ただ政治的、あるいは共同的には、とりあえず「持続可能性を超えた多様性は持続可能ではない」というトートロジーを受け入れないと、多くの人が不幸になる。だがそれは、持続可能である限り多様性は最大限に肯定されるべきであるということでもある。ここで重要なのは、効率性ではなく持続可能性だ。持続可能であれば効率的である必要はない。共同体は、持続可能と考えられるならば効率性を捨てて多様性の肯定を取るべきである。また、どうすれば多様なまま持続可能であるか最大限に考えられなければならないだろう。

(仮に、これを共同体の最低限の倫理と考えることができる。)

持続可能性は環境と相関的であり、環境から自律した持続可能性はない。ある「わたし」は、ある環境では持続可能でないが、別の環境でなら持続可能である、ということがある。だから「自分探しの旅(=「わたし」が持続可能である環境探しの旅)」には大きな意味がある。

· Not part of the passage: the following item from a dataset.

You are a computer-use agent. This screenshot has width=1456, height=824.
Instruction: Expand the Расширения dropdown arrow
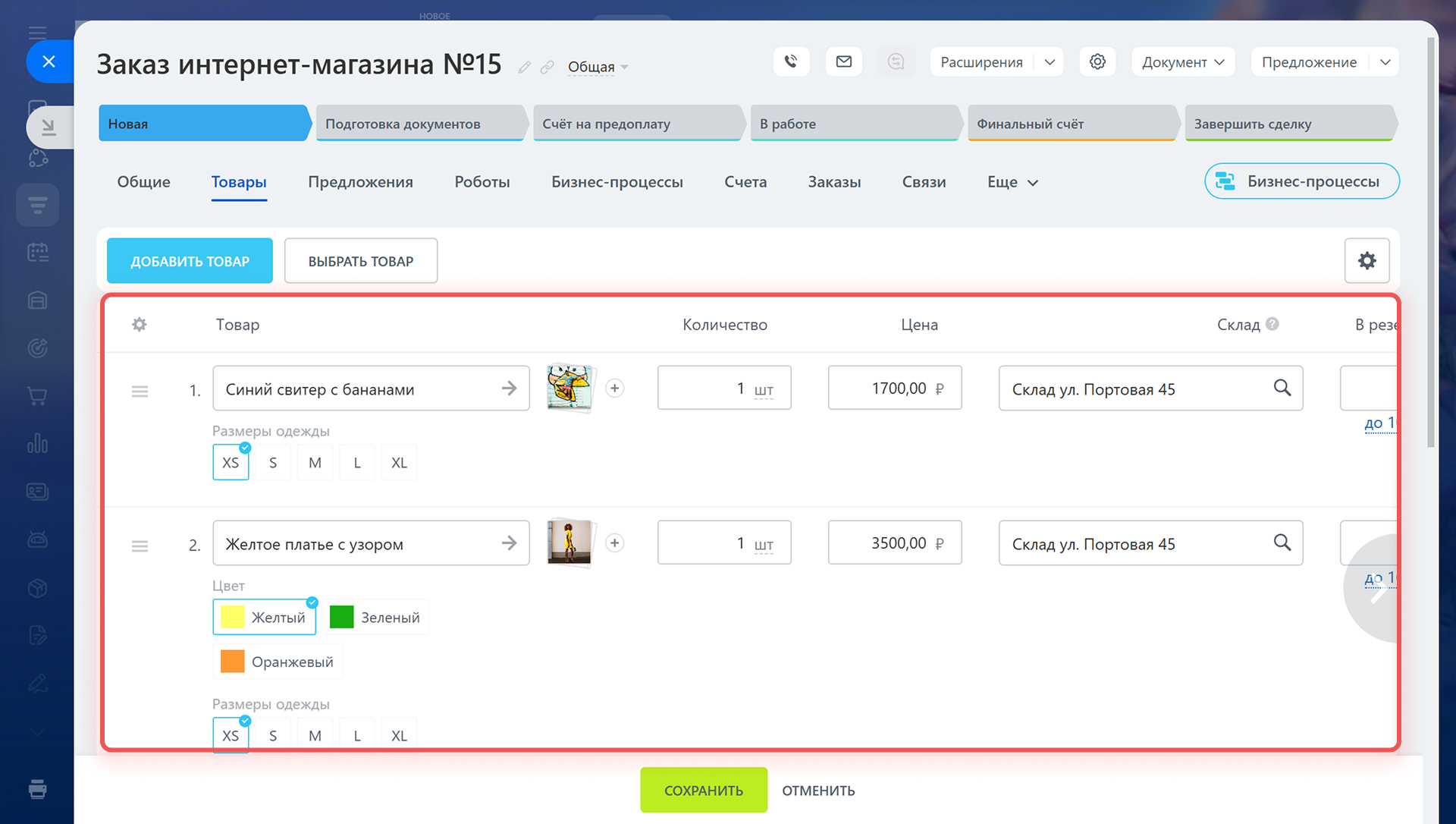pos(1050,62)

今ある環境で持続可能であるように「わたし」を変化させるという手もあるが、「わたし」が今のままで持続可能であるように環境を変えるように働きかける、という手もある。前者(わたし)と後者(環境)とを、どちらともをちょっとずつ変えて「わたし」を持続可能にするという手もある。

(地球という環境下では持続可能と考えられなくても、宇宙にまで視野を広げれば可能になるかもしれない。)

(ただ「この限定され強制された環境から動く術がまったくない」という環境下に生まれることもある。)

⚫︎「持続可能性」とは、事前に真偽を確定できるような判断ではなく、どこまで解像度を上げたとしても依然として間違え得る予測的判断でありつづける(「可能性」である)ことは忘れてはならない。この点を忘れると、規範的権力のように恣意的かつ強権的に使用される概念になってしまう(既になっている)。

(ここでもあえて使用しているが「持続可能性である/ない」という言い方が良くなくて「持続可能性が高い/低い」という度合いを示す言い方にすべきだろう。)

今まで持続可能でないと考えられてきたことが、技術的な環境変化のよって可能になることもあるし、常識や考え方や方法を変えることで「持続可能だと考えることができる」ようになることもある(逆もある)。こんなやり方がいつまでも続くと思っているのか、と非難されていても、案外ずるずると続いてしまったということもあるし、確実に持続可能だと思っていたが違った、ということもある。

(実際のところは生きてみないとわからない。カンブリア紀の大爆発も結果としてダメだったということで、事前に持続可能性について確定的に判断できるわけではない。過去の出来事は判断のため材料の一つにはなるが。)